Tarefa 1: No trecho sobre o impeachment de Bolsonaro, quantos deputados tem a esquerda inteira somada?
Tarefa 2: Escreva a continuação do trecho sobre o impeachment de Bolsonaro a partir do ponto em que ele termina.

E o triste fato é que hoje não temos votos suficientes para levar em frente um impeachment. O Bolsonaro hoje tem mais de 200 deputados. A esquerda inteira, somada, tem 134. Então, considero que hoje é mais importante assinarmos todos juntos um impeachment, e não fazê-lo rápido. Eu estou tentando unificar o campo da esquerda e, sim, seria favorável a um impeachment com a condição de uma unidade política de todo o campo da esquerda. O PSL se dividiu, e uma parte majoritária ainda apoia o Bolsonaro. O PT e o PSDB estão conversando sobre o impeachment e ainda não se decidiram sobre isso. Mas infelizmente, reitero, o Bolsonaro tem mais de 200 deputados hoje. Se for aceito um pedido de impeachment hoje, a gente corre o risco de perder a votação e o Bolsonaro se fortalecer. E isso é algo que a gente não pode permitir.

Como vê essa aproximação do Bolsonaro com o Centrão?

É muito grave. Por isso ele tem mais de 200 deputados. Ele está exercendo a velha política. O Bolsonaro hoje faz com que deputados do Nordeste recebam cargos para assim ganhar seu apoio. E aí tem duas razões. Uma delas é tentar derrotar a esquerda no Nordeste e a outra é tentar criar uma base sólida do governo no Congresso Nacional para que ele consiga governar. Tanto uma coisa quanto a outra são muito ruins. Por isso eu insisto em um chamado para a unidade da esquerda nesse momento. Porque o Bolsonaro já conseguiu reunir junto com ele um número muito grande de deputados.

Extrato de dados:

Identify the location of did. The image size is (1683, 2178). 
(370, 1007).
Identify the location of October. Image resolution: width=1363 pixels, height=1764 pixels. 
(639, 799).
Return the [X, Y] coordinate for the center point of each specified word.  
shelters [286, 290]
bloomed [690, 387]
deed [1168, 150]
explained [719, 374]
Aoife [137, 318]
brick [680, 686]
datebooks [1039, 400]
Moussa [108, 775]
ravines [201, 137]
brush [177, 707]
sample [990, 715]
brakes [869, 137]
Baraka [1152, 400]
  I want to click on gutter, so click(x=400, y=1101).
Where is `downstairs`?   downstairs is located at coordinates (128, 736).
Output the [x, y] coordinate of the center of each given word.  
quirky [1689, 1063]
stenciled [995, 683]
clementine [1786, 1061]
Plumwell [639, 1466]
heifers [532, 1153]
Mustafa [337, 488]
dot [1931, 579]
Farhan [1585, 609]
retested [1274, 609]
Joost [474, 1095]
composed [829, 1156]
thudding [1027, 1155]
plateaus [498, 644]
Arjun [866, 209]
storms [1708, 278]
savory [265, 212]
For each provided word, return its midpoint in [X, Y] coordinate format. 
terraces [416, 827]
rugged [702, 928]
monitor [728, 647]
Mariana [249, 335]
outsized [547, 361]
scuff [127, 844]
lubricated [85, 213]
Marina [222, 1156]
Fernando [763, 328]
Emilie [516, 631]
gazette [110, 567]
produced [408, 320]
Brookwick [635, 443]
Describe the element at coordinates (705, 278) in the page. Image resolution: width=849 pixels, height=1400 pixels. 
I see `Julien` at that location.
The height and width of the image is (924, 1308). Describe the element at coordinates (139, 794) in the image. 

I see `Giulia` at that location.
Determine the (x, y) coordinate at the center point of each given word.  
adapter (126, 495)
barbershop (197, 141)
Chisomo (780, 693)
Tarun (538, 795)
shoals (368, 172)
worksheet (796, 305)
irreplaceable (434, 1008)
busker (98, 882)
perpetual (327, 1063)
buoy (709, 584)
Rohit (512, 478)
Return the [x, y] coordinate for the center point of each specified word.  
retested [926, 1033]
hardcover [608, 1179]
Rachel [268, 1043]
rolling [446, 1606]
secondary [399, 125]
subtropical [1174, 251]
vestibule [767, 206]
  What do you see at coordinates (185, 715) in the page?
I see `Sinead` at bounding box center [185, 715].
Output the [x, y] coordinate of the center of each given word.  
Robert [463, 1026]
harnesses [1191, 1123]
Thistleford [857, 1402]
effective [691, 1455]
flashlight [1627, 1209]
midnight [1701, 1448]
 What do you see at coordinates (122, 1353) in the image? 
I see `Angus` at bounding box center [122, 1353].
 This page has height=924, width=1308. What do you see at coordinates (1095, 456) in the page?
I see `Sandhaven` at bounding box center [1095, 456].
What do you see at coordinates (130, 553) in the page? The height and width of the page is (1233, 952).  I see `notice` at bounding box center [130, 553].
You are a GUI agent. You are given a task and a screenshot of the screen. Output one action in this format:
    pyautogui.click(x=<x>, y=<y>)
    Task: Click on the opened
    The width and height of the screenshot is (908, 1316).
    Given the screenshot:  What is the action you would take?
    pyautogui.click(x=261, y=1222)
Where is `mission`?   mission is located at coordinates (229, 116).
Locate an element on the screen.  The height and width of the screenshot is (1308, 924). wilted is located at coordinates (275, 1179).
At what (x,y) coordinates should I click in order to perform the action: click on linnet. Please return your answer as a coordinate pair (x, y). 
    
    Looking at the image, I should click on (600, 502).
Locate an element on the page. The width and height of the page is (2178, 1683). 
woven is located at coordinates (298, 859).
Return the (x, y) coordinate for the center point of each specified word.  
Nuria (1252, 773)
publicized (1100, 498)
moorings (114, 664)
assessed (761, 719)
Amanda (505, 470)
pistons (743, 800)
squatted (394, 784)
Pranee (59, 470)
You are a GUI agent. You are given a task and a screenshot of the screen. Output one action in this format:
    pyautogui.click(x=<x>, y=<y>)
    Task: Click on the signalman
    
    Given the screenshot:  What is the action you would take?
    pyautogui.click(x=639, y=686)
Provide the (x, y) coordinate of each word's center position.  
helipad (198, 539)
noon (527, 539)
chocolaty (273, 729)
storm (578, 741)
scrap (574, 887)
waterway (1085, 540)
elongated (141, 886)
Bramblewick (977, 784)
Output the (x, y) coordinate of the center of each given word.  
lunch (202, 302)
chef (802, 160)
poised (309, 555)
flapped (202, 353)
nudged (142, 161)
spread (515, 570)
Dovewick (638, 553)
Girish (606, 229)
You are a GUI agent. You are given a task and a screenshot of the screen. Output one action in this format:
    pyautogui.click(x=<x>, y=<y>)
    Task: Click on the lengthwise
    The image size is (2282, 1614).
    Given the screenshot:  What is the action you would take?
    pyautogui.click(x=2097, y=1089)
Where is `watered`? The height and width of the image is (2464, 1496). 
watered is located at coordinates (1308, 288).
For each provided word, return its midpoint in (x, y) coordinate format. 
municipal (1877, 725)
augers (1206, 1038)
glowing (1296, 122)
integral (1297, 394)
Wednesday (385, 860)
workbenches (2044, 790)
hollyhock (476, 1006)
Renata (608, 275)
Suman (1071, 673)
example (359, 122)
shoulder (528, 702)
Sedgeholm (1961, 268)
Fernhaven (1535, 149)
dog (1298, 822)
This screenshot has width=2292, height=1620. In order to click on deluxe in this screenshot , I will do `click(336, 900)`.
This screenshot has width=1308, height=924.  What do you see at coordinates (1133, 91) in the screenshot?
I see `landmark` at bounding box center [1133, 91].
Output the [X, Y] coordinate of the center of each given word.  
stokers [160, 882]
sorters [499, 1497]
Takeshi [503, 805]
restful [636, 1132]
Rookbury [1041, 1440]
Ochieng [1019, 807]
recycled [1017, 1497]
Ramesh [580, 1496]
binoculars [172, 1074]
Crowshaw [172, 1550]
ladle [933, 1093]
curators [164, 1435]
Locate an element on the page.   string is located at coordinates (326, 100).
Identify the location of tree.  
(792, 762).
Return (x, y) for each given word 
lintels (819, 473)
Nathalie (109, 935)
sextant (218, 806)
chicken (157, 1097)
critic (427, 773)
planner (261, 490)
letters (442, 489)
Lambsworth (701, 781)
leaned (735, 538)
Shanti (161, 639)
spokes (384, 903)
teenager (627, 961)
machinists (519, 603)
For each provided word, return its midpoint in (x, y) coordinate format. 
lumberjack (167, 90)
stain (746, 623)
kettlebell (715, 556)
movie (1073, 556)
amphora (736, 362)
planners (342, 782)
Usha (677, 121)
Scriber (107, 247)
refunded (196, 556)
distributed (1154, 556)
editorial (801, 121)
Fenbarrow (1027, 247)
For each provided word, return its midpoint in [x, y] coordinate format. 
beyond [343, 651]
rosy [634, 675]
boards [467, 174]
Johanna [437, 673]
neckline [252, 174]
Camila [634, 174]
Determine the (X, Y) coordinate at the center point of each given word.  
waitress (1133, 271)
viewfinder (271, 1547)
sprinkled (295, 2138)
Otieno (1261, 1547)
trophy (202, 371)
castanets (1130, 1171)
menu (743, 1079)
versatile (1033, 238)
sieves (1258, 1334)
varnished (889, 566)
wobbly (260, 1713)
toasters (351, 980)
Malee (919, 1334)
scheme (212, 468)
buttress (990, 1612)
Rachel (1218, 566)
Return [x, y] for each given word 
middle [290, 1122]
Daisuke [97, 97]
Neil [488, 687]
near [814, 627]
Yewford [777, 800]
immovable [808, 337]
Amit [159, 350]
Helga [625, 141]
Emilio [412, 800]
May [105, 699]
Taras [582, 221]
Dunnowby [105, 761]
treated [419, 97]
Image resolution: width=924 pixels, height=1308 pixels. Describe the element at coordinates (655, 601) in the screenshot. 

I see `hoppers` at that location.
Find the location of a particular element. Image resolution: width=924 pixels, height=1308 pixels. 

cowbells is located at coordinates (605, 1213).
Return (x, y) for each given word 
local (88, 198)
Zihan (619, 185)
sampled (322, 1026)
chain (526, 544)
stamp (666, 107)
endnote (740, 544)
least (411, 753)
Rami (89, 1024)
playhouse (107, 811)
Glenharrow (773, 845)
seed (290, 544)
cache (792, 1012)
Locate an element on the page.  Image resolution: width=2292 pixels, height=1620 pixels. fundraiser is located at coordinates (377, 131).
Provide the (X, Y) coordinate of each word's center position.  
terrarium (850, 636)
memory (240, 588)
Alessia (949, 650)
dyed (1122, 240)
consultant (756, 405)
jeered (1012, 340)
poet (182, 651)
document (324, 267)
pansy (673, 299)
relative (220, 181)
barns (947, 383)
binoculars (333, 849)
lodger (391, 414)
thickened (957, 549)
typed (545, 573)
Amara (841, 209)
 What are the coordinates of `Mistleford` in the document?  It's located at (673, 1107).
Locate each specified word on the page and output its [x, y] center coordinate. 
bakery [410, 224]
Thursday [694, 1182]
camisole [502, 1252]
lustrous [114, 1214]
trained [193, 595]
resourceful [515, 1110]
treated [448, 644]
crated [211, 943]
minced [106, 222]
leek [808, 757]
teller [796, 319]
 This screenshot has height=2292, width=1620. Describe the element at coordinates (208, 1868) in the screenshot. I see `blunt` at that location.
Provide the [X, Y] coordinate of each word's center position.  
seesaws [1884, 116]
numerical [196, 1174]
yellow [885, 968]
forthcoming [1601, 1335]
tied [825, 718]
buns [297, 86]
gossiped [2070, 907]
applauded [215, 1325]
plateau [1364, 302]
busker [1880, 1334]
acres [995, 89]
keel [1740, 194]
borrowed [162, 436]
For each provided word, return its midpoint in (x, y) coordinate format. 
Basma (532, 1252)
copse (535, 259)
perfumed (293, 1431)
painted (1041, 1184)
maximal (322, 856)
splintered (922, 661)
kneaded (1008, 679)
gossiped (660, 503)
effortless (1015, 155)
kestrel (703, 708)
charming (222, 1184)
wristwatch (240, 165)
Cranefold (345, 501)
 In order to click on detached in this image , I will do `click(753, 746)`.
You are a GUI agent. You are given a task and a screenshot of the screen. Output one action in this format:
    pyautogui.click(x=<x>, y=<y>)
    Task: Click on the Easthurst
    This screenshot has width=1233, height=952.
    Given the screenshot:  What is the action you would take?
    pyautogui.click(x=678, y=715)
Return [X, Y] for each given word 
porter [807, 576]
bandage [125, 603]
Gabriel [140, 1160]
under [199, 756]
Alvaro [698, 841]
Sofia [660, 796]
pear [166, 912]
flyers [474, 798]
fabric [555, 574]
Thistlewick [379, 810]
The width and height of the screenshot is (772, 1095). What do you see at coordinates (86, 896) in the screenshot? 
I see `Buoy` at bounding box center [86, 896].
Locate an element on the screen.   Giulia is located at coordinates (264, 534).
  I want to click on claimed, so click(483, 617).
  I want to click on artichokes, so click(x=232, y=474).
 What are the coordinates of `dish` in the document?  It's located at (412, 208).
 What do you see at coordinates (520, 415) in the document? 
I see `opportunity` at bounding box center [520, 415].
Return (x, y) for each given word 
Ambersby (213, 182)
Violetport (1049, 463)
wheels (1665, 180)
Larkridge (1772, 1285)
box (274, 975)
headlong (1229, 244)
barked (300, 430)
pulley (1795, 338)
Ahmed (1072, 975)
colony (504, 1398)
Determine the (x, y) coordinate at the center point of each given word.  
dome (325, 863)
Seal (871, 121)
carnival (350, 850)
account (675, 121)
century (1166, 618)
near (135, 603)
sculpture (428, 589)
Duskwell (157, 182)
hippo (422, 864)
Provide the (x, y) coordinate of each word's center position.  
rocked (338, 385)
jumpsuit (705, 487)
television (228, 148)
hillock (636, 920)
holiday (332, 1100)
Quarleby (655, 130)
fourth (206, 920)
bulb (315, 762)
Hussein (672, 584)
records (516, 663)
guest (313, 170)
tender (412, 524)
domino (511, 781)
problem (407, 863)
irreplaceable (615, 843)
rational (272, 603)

Resposta 1: 134 deputados.

Resposta 2:
Bolsonaro negocia com o centrão uma indicação para presidente do ambicionado Fundo Nacional de Desenvolvimento da Educação (FNDE), órgão do Ministério da Educação cujo orçamento é de cerca de R$60 bilhões por ano. Como pensas que isso pode afetar nas políticas públicas de educação no país?

O governo Bolsonaro representa já em si uma tragédia para a educação, começando pelo seu ministro Weintraub, que é talvez o mais fanático de todos os ministros. Weintraub utiliza o ministério de forma clara como uma ferramenta de perseguição ideológica e política, além de ser uma pessoa muito incompetente. Nesse momento ele não adia a prova do ENEM, continua levando em frente, e faz crescer ainda toda a estrutura de perseguição aos professores que ele montou. Não há políticas claras para o Fundeb (Fundo de Manutenção e Desenvolvimento da Educação Básica). Então, entregar o lugar onde se desenvolve a política nacional de educação nas mãos do centrão, em troca de apoio no congresso, em troca de poder, é mais um retrocesso muito profundo. Na área da educação eu acho que vamos ter talvez o maior prejuízo da época Bolsonarista por causa dessa iniciativa.

Hoje se soube que Bolsonaro seria favorável ao afastamento da Regina Duarte como secretária de cultura, somando mais uma situação de instabilidade no meio da pandemia. Existe um ponto de comparação na história do Brasil de um presidente tão irresponsável para exercer seu cargo em frente a uma crise?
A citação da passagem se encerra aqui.